- [Sua tarefa] Continue o texto sobre a estratificação de risco dos pólipos malignos após a ressecção endoscópica, partindo da última frase apresentada.

- [Texto fornecido]
»»
Ainda existe debate em como definir uma margem profunda livre. Alguns estudos mostram que a presença de neoplasia invasiva a menos de 1mm da margem está relacionada a maior taxa de doença residual. Pólipos sésseis possuem maior frequencia de comprometimento de margens.
Estratificação de risco
Após a ressecção endoscópica de um “pólipo maligno”, os fatores de risco para doença residual ou metastase linfonodais devem ser avaliados para se decidir sobre a conduta do paciente. Atualmente, a subdivisão entre grupos de baixo risco e alto risco é baseado em critérios histopatológicos (profundidade de invasão, angioinvasão e margens). Ueno e cols (1) mostraram que o comprometimento linfonodal ocorreu em 0,7% dos casos sem fatores de risco, enquanto aqueles com apenas um fator de risco tiveram metastases em 20,7% e os pacientes com múltiplos fatores de risco tiveram metastases em linfonodos em 36,4% das vezes.
««
- [Dados extraídos]
»»
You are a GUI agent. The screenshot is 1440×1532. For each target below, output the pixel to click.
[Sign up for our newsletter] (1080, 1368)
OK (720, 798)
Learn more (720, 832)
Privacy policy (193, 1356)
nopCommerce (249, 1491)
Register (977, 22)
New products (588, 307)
««
- [Resultado da tarefa]
CCR precoce de baixo risco é definido como um tumor completamente excisado, com profundidade de comprometimento em níveis 1 a 3 de Haggit ou sm1 de Kikuchi sem evidencia de adenocarcinoma pouco diferenciado e sem invasão linfática ou vascular. Para esses casos a excisão local com margens livres, seja por polipectomia, ressecção mucosa endoscópica, dissecação submucosa ou cirurgia transanal, é entendida como um tratamento adequado. Espera-se uma frequencia de doença residual de 1,2% e de metastases para linfonodos de 5,1% nessa categoria.
CCR precoce de alto risco é definido como possuidor de pelo menos uma dessas características: Nível Haggitt 4 ou Kikuchi sm3; Presença de invasão linfática ou vascular; Neoplasia pouco diferenciada; Margens comprometidas. Nesses casos é indicado um tratamento cirúrgico oncológico. Na categoria de alto risco, espera-se uma frequencia de 21,4% para doença residual e 11,2% de metastase para linfonodos.
Existe um debate se carcinomas com invasão sm2 devem ser considerados de baixo risco. A decisão dependerá da presença de outros fatores adversos e também nas condições clínicas do paciente para uma indicação cirúrgica.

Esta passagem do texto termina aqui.